- WORK INSTRUCTIONS: How many lines in the records below contain the word "accomplish"? Reply with the number alone.

- Entries on target coordinates:
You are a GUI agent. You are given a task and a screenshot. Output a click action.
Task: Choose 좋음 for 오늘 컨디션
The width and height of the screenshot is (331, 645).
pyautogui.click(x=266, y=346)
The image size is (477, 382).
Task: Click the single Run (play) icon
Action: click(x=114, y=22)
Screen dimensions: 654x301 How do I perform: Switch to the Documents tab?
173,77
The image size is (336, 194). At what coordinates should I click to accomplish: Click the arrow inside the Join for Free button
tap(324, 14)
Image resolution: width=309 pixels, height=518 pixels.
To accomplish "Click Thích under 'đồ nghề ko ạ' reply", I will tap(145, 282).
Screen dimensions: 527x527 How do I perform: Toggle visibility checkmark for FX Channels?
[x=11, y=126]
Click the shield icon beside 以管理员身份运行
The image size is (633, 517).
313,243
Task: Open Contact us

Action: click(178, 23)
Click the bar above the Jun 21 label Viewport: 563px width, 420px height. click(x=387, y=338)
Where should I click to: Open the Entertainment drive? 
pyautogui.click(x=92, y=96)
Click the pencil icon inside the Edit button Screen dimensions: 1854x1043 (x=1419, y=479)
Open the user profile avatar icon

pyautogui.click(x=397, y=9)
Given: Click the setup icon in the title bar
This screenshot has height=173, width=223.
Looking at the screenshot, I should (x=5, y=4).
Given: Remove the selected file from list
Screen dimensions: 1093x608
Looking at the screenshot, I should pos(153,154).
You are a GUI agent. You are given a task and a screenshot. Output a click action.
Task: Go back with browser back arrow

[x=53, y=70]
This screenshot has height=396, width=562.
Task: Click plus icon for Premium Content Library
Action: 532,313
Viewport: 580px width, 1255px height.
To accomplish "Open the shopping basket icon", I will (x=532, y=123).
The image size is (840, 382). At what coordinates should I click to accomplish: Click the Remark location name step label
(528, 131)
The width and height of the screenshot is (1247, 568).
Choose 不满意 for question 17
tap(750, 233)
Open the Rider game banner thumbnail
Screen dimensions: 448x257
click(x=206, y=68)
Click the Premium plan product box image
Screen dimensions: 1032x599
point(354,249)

- CORRECT RESULT: 4